Custom similarity scoring


(Matanster) #1

Hi,

I'm interested in implementing a custom version of Levenshtein Distance that accumulates edit distance in a finer-grained way than the base algorithm, namely basing the distance on specific characters being deleted/inserted and such, using a continuous value rather than accumulating distance in quanta of size one. In fact I have this code working outside of elasticsearch and the base algorithm is anyway amenable to such refinements.

By the way, this question is a continuation in part to this one, regarding coding your own similarity measures.

So Firstly, I would like to refine about why a Java plugin would be the preferred way of implementation/integration, as opposed to the script_score function which has also mentioned in the same context. Why is one recommended over the other? are there other, additional options? under what terms would a pull request for a new (and parameterizable) distance calculation option be likely to be accepted?

If indeed a Java plugin is the way to go, I would like to learn whether a Java plugin will hook into here in the source or would it be called somewhere very differently in the source? a way to hook in as a new similarity scorer, does not easily arise in the single Java plugin example included in the source.

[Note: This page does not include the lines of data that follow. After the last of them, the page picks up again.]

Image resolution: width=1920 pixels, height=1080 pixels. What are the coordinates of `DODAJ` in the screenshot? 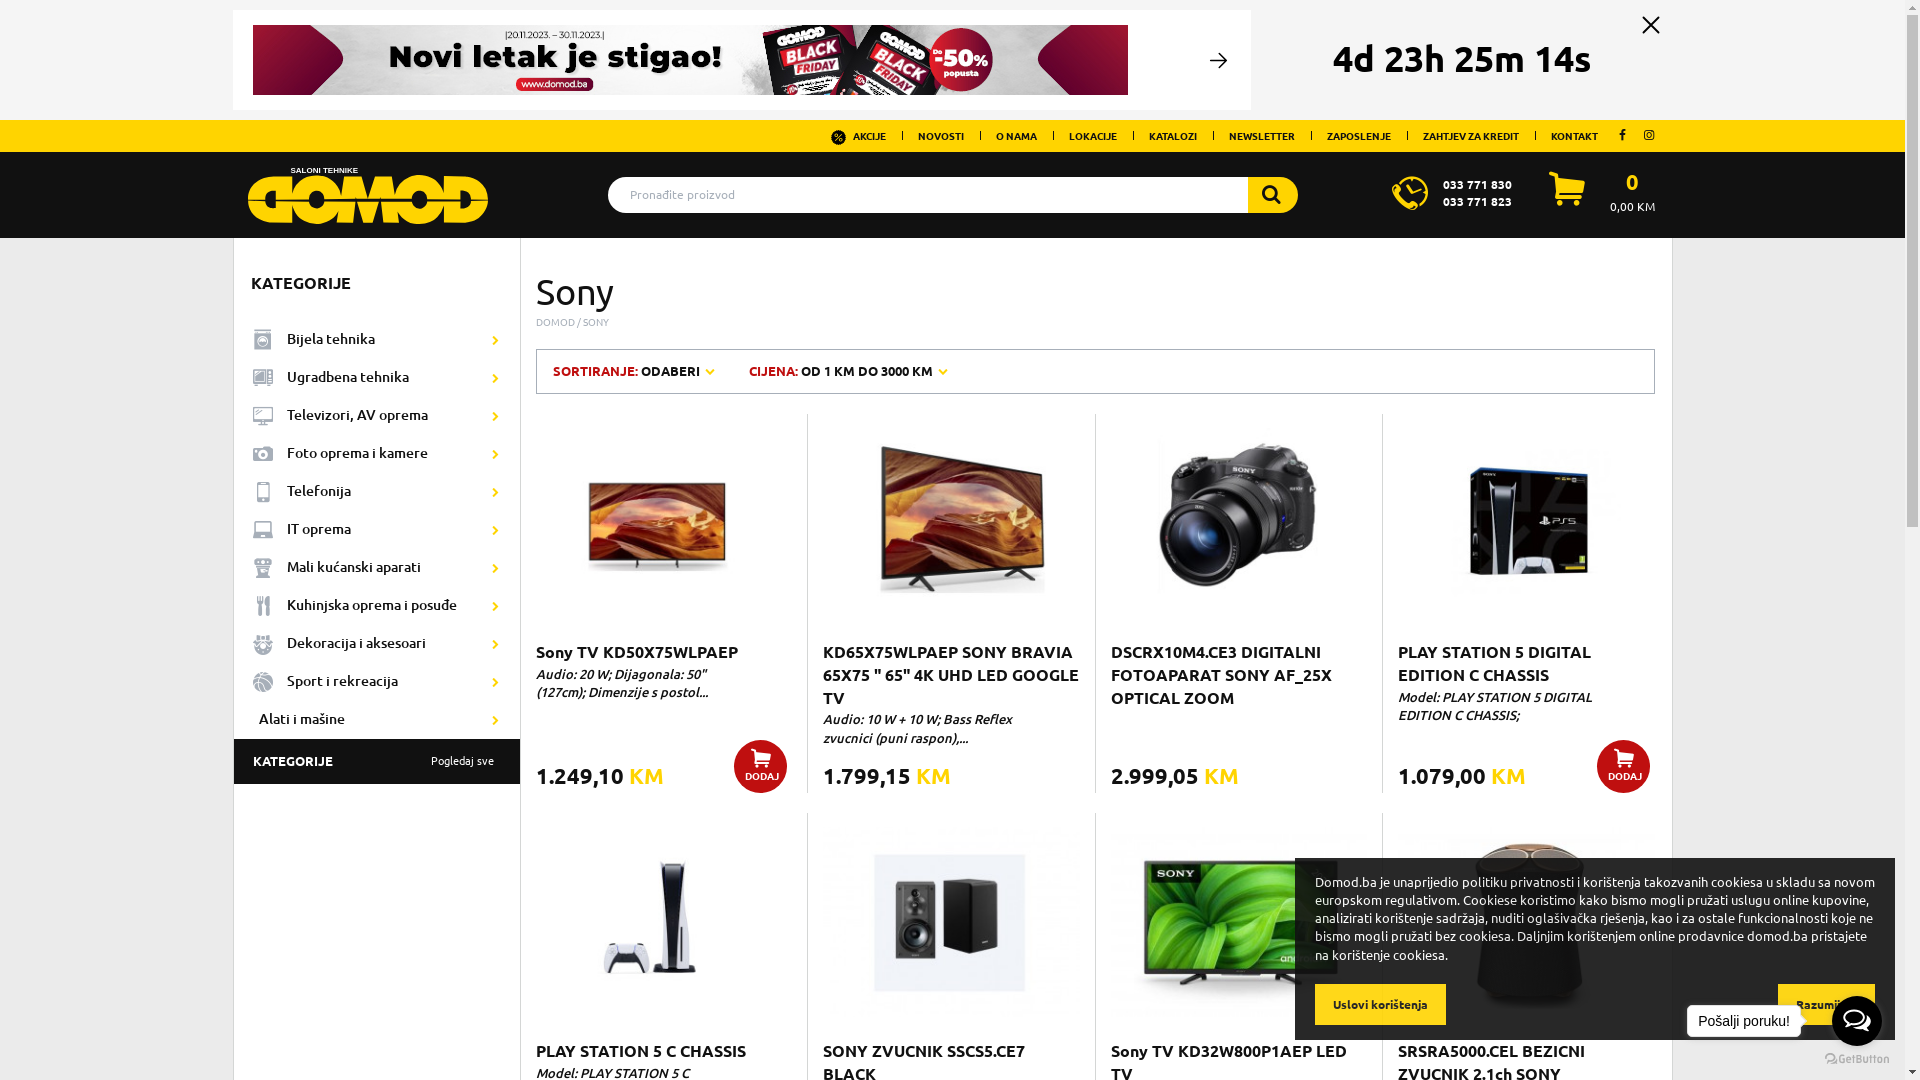 It's located at (1624, 766).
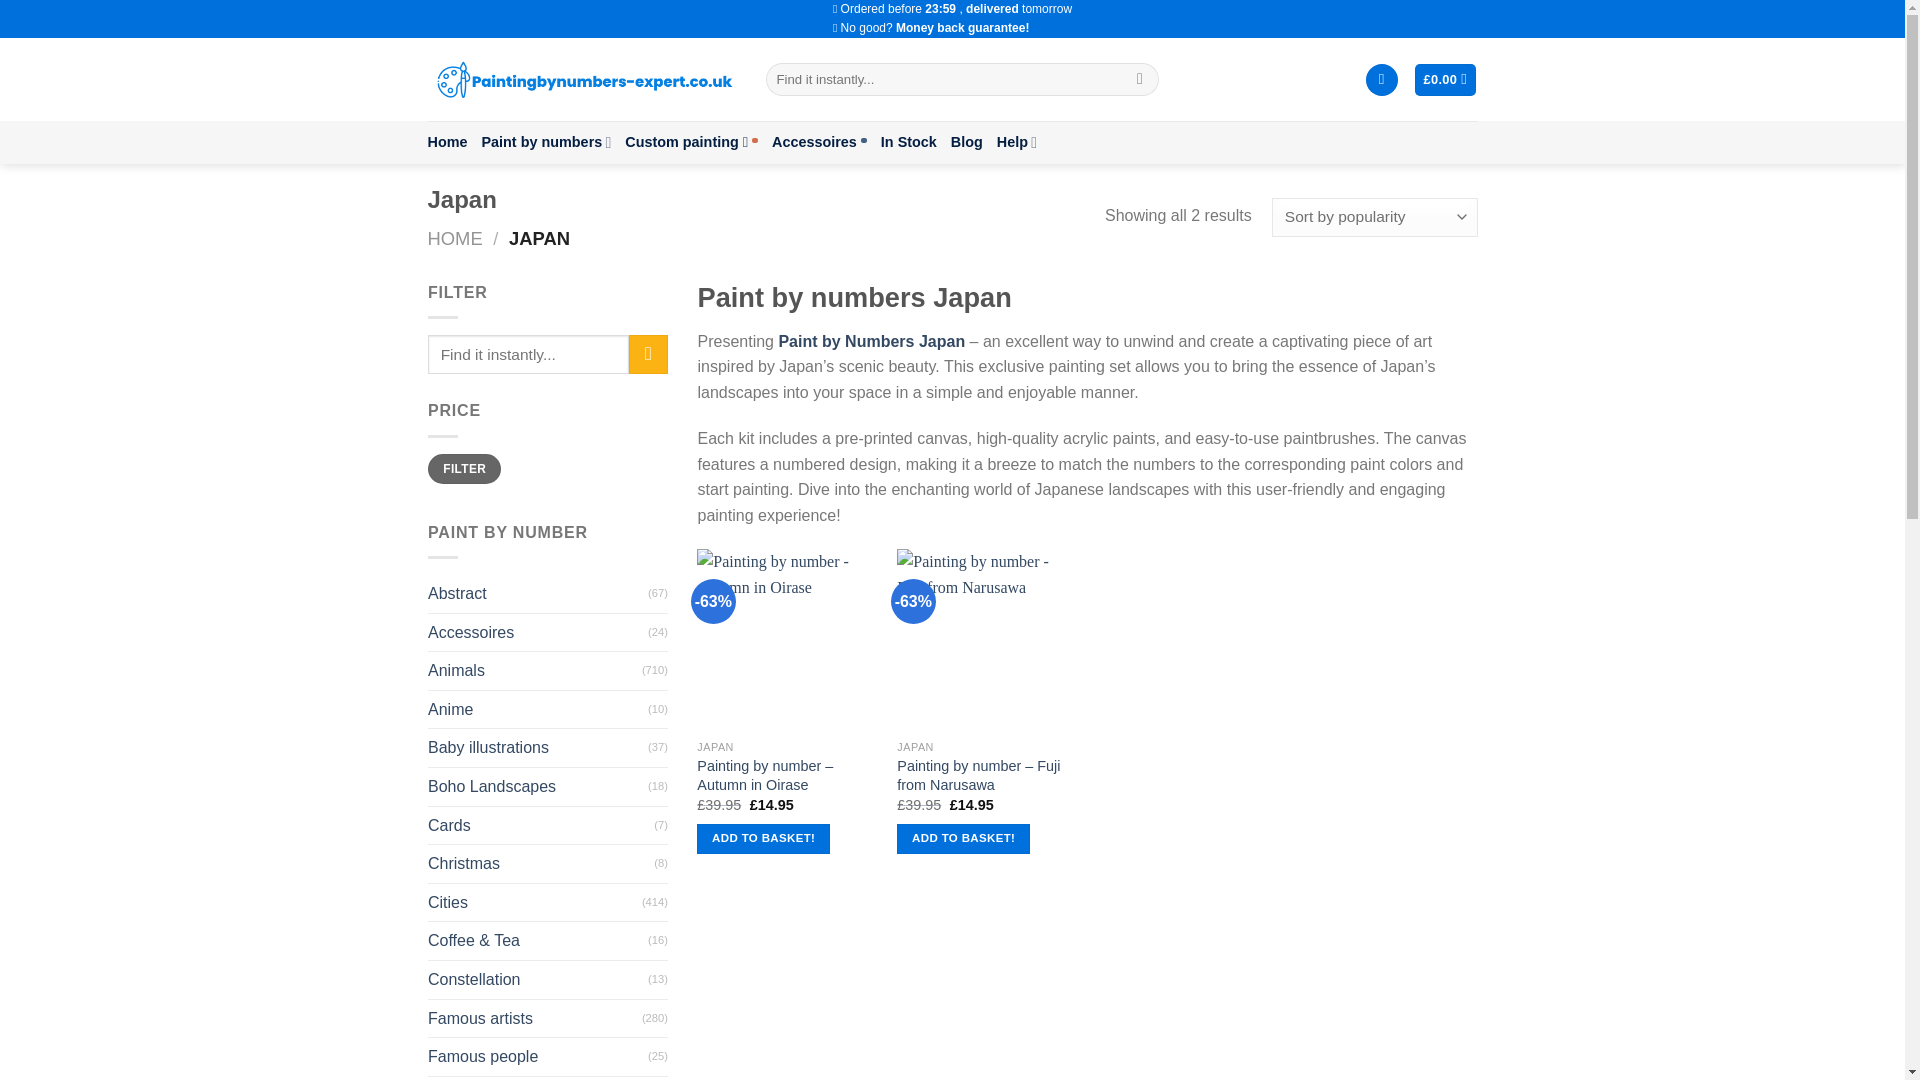 This screenshot has height=1080, width=1920. What do you see at coordinates (908, 142) in the screenshot?
I see `In Stock` at bounding box center [908, 142].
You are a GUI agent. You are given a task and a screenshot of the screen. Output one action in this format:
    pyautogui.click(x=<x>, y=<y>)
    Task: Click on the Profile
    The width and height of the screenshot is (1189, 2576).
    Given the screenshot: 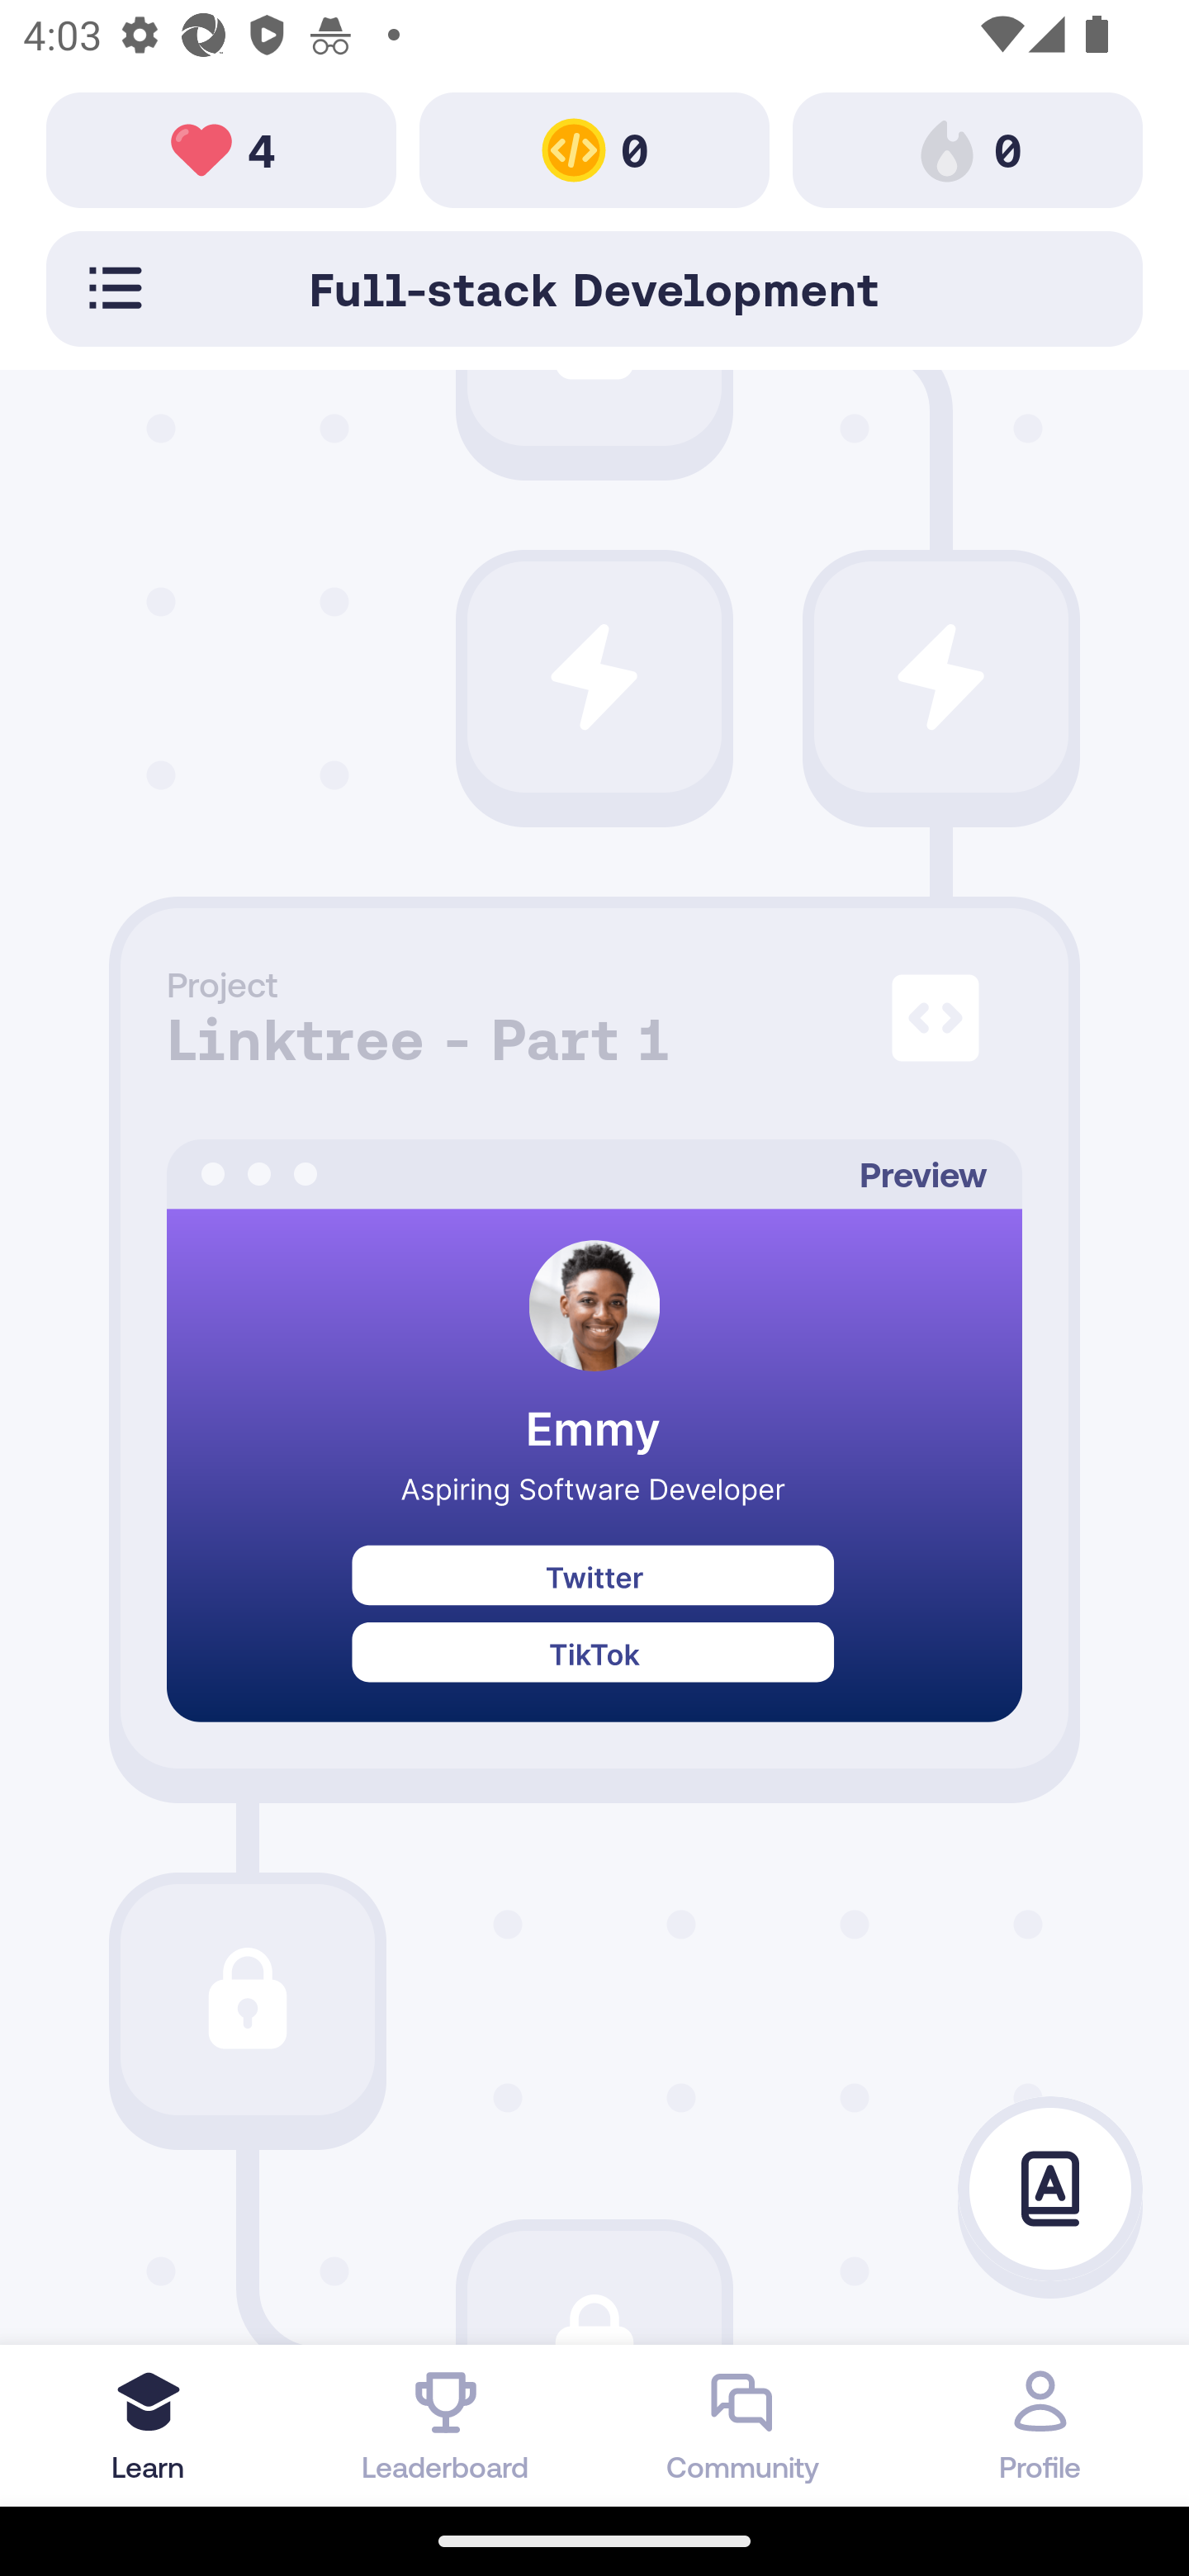 What is the action you would take?
    pyautogui.click(x=1040, y=2425)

Last but certainly not least (!) it's been implied in the older post I refer to, that writing a Java plugin is under-documented or outdated, so I wonder whether you could kindly point me at a good and current piece of documentation for it....

I Would be very thankful for getting some enablement for approaching this very efficiently

Thanks in advance!

Matan


(system) #2

This topic was automatically closed 28 days after the last reply. New replies are no longer allowed.